- Work order
Give every line below again, exactly as it appears.
════════════════════
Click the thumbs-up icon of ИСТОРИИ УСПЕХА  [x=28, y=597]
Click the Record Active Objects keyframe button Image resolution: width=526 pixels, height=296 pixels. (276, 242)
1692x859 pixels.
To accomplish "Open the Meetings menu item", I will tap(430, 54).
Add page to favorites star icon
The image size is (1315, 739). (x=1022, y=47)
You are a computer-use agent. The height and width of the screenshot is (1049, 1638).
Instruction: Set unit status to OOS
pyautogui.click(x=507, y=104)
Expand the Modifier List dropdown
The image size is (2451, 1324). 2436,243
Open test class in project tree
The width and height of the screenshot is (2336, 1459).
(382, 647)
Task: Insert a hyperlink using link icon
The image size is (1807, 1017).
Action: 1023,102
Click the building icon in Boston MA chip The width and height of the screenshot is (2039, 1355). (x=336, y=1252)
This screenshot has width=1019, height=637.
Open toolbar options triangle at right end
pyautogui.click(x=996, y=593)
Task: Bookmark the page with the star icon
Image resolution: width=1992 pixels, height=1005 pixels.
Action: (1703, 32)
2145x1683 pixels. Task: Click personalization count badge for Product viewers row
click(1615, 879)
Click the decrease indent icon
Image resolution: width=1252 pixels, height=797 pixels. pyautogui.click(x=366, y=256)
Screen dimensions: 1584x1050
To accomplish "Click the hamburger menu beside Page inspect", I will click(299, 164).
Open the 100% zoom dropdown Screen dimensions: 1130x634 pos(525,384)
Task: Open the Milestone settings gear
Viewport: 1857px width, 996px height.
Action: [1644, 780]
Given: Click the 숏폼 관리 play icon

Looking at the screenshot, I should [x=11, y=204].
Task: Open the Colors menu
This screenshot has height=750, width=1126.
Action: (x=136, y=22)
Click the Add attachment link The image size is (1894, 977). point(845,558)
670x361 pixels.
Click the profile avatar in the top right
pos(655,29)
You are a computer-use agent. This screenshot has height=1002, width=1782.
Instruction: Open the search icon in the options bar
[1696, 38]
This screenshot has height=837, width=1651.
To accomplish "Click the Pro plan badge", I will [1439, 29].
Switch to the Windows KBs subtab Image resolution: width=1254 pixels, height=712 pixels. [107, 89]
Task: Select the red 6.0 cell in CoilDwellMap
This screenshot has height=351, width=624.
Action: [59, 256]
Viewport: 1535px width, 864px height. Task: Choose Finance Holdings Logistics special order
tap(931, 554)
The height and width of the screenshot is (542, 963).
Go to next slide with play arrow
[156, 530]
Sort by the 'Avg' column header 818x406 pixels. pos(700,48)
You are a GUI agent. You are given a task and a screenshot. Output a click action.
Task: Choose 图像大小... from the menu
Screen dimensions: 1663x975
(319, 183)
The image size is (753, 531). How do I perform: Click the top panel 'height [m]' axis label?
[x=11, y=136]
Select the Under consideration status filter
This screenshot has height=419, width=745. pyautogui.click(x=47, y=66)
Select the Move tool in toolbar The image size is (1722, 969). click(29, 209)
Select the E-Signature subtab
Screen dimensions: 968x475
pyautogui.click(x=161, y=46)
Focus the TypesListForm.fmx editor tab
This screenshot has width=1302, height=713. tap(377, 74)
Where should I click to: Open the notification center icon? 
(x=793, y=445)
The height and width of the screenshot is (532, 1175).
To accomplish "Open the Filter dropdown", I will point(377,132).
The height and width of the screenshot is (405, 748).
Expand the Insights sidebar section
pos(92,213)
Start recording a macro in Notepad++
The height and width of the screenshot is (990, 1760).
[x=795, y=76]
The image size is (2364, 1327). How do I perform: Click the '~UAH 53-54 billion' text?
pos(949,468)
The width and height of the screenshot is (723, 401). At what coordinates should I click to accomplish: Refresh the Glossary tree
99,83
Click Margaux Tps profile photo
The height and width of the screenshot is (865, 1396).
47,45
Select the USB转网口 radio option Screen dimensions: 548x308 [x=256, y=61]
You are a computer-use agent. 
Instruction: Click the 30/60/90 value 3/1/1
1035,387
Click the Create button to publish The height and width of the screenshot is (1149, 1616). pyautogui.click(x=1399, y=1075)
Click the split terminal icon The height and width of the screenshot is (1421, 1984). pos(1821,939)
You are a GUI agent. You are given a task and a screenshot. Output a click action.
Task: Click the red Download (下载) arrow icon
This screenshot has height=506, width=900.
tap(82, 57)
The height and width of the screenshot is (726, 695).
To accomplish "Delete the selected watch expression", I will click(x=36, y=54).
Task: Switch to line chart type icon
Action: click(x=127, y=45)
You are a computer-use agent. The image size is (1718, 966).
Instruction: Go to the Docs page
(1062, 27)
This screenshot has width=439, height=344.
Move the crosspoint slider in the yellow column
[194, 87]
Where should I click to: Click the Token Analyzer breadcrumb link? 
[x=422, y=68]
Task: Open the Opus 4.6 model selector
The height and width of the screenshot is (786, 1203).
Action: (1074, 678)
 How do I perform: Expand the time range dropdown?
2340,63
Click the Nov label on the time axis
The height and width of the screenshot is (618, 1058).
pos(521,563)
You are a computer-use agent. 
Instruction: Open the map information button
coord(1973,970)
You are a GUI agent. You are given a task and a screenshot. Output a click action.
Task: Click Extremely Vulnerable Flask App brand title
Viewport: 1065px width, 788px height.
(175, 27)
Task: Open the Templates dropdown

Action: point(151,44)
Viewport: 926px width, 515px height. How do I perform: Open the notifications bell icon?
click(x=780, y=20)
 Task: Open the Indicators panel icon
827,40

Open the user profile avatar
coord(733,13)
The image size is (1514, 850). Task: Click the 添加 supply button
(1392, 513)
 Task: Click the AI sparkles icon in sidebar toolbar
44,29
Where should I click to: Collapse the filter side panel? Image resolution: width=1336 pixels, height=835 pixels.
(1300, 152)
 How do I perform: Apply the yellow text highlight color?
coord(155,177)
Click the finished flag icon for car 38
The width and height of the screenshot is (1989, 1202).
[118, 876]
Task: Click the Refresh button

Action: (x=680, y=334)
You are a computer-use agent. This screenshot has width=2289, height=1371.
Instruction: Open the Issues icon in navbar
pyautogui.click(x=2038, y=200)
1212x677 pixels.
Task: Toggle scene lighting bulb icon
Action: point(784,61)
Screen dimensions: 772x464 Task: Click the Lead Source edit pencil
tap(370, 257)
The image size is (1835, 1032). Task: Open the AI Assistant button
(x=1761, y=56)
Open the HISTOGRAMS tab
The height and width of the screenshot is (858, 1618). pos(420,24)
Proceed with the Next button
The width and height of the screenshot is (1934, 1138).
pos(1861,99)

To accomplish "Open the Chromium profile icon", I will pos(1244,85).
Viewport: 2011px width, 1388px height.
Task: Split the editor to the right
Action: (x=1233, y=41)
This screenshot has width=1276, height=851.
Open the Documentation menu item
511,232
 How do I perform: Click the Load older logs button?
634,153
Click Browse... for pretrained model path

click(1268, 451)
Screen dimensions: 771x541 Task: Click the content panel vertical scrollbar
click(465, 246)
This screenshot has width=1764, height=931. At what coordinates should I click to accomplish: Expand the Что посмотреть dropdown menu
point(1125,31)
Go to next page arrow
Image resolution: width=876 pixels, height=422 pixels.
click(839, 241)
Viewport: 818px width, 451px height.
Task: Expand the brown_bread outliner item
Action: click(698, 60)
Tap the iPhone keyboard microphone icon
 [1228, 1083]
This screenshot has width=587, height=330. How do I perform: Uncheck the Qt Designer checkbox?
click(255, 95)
════════════════════
- Task solution
Click the thumbs-up icon of ИСТОРИИ УСПЕХА  [x=28, y=597]
Click the Record Active Objects keyframe button Image resolution: width=526 pixels, height=296 pixels. (276, 242)
1692x859 pixels.
To accomplish "Open the Meetings menu item", I will tap(430, 54).
Add page to favorites star icon
The image size is (1315, 739). (x=1022, y=47)
You are a computer-use agent. The height and width of the screenshot is (1049, 1638).
Instruction: Set unit status to OOS
pyautogui.click(x=507, y=104)
Expand the Modifier List dropdown
The image size is (2451, 1324). 2436,243
Open test class in project tree
The width and height of the screenshot is (2336, 1459).
(382, 647)
Task: Insert a hyperlink using link icon
The image size is (1807, 1017).
Action: 1023,102
Click the building icon in Boston MA chip The width and height of the screenshot is (2039, 1355). (x=336, y=1252)
This screenshot has width=1019, height=637.
Open toolbar options triangle at right end
pyautogui.click(x=996, y=593)
Task: Bookmark the page with the star icon
Image resolution: width=1992 pixels, height=1005 pixels.
Action: (1703, 32)
2145x1683 pixels. Task: Click personalization count badge for Product viewers row
click(1615, 879)
Click the decrease indent icon
Image resolution: width=1252 pixels, height=797 pixels. pyautogui.click(x=366, y=256)
Screen dimensions: 1584x1050
To accomplish "Click the hamburger menu beside Page inspect", I will click(299, 164).
Open the 100% zoom dropdown Screen dimensions: 1130x634 pos(525,384)
Task: Open the Milestone settings gear
Viewport: 1857px width, 996px height.
Action: [1644, 780]
Given: Click the 숏폼 관리 play icon

Looking at the screenshot, I should [x=11, y=204].
Task: Open the Colors menu
This screenshot has height=750, width=1126.
Action: (x=136, y=22)
Click the Add attachment link The image size is (1894, 977). point(845,558)
670x361 pixels.
Click the profile avatar in the top right
pos(655,29)
You are a computer-use agent. This screenshot has height=1002, width=1782.
Instruction: Open the search icon in the options bar
[1696, 38]
This screenshot has height=837, width=1651.
To accomplish "Click the Pro plan badge", I will [1439, 29].
Switch to the Windows KBs subtab Image resolution: width=1254 pixels, height=712 pixels. [107, 89]
Task: Select the red 6.0 cell in CoilDwellMap
This screenshot has height=351, width=624.
Action: [59, 256]
Viewport: 1535px width, 864px height. Task: Choose Finance Holdings Logistics special order
tap(931, 554)
The height and width of the screenshot is (542, 963).
Go to next slide with play arrow
[156, 530]
Sort by the 'Avg' column header 818x406 pixels. pos(700,48)
You are a GUI agent. You are given a task and a screenshot. Output a click action.
Task: Choose 图像大小... from the menu
Screen dimensions: 1663x975
(319, 183)
The image size is (753, 531). How do I perform: Click the top panel 'height [m]' axis label?
[x=11, y=136]
Select the Under consideration status filter
This screenshot has height=419, width=745. pyautogui.click(x=47, y=66)
Select the Move tool in toolbar The image size is (1722, 969). click(29, 209)
Select the E-Signature subtab
Screen dimensions: 968x475
pyautogui.click(x=161, y=46)
Focus the TypesListForm.fmx editor tab
This screenshot has width=1302, height=713. tap(377, 74)
Where should I click to: Open the notification center icon? 
(x=793, y=445)
The height and width of the screenshot is (532, 1175).
To accomplish "Open the Filter dropdown", I will point(377,132).
The height and width of the screenshot is (405, 748).
Expand the Insights sidebar section
pos(92,213)
Start recording a macro in Notepad++
The height and width of the screenshot is (990, 1760).
[x=795, y=76]
The image size is (2364, 1327). How do I perform: Click the '~UAH 53-54 billion' text?
pos(949,468)
The width and height of the screenshot is (723, 401). At what coordinates should I click to accomplish: Refresh the Glossary tree
99,83
Click Margaux Tps profile photo
The height and width of the screenshot is (865, 1396).
47,45
Select the USB转网口 radio option Screen dimensions: 548x308 [x=256, y=61]
You are a computer-use agent. 
Instruction: Click the 30/60/90 value 3/1/1
1035,387
Click the Create button to publish The height and width of the screenshot is (1149, 1616). pyautogui.click(x=1399, y=1075)
Click the split terminal icon The height and width of the screenshot is (1421, 1984). pos(1821,939)
You are a GUI agent. You are given a task and a screenshot. Output a click action.
Task: Click the red Download (下载) arrow icon
This screenshot has height=506, width=900.
tap(82, 57)
The height and width of the screenshot is (726, 695).
To accomplish "Delete the selected watch expression", I will click(x=36, y=54).
Task: Switch to line chart type icon
Action: click(x=127, y=45)
You are a computer-use agent. The image size is (1718, 966).
Instruction: Go to the Docs page
(1062, 27)
This screenshot has width=439, height=344.
Move the crosspoint slider in the yellow column
[194, 87]
Where should I click to: Click the Token Analyzer breadcrumb link? 
[x=422, y=68]
Task: Open the Opus 4.6 model selector
The height and width of the screenshot is (786, 1203).
Action: (1074, 678)
 How do I perform: Expand the time range dropdown?
2340,63
Click the Nov label on the time axis
The height and width of the screenshot is (618, 1058).
pos(521,563)
You are a computer-use agent. 
Instruction: Open the map information button
coord(1973,970)
You are a GUI agent. You are given a task and a screenshot. Output a click action.
Task: Click Extremely Vulnerable Flask App brand title
Viewport: 1065px width, 788px height.
(175, 27)
Task: Open the Templates dropdown

Action: point(151,44)
Viewport: 926px width, 515px height. How do I perform: Open the notifications bell icon?
click(x=780, y=20)
 Task: Open the Indicators panel icon
827,40

Open the user profile avatar
coord(733,13)
The image size is (1514, 850). Task: Click the 添加 supply button
(1392, 513)
 Task: Click the AI sparkles icon in sidebar toolbar
44,29
Where should I click to: Collapse the filter side panel? Image resolution: width=1336 pixels, height=835 pixels.
(1300, 152)
 How do I perform: Apply the yellow text highlight color?
coord(155,177)
Click the finished flag icon for car 38
The width and height of the screenshot is (1989, 1202).
[118, 876]
Task: Click the Refresh button

Action: (x=680, y=334)
You are a computer-use agent. This screenshot has width=2289, height=1371.
Instruction: Open the Issues icon in navbar
pyautogui.click(x=2038, y=200)
1212x677 pixels.
Task: Toggle scene lighting bulb icon
Action: point(784,61)
Screen dimensions: 772x464 Task: Click the Lead Source edit pencil
tap(370, 257)
The image size is (1835, 1032). Task: Open the AI Assistant button
(x=1761, y=56)
Open the HISTOGRAMS tab
The height and width of the screenshot is (858, 1618). pos(420,24)
Proceed with the Next button
The width and height of the screenshot is (1934, 1138).
pos(1861,99)

To accomplish "Open the Chromium profile icon", I will pos(1244,85).
Viewport: 2011px width, 1388px height.
Task: Split the editor to the right
Action: (x=1233, y=41)
This screenshot has width=1276, height=851.
Open the Documentation menu item
511,232
 How do I perform: Click the Load older logs button?
634,153
Click Browse... for pretrained model path

click(1268, 451)
Screen dimensions: 771x541 Task: Click the content panel vertical scrollbar
click(465, 246)
This screenshot has width=1764, height=931. At what coordinates should I click to accomplish: Expand the Что посмотреть dropdown menu
point(1125,31)
Go to next page arrow
Image resolution: width=876 pixels, height=422 pixels.
click(839, 241)
Viewport: 818px width, 451px height.
Task: Expand the brown_bread outliner item
Action: click(698, 60)
Tap the iPhone keyboard microphone icon
 [1228, 1083]
This screenshot has width=587, height=330. How do I perform: Uncheck the Qt Designer checkbox?
click(255, 95)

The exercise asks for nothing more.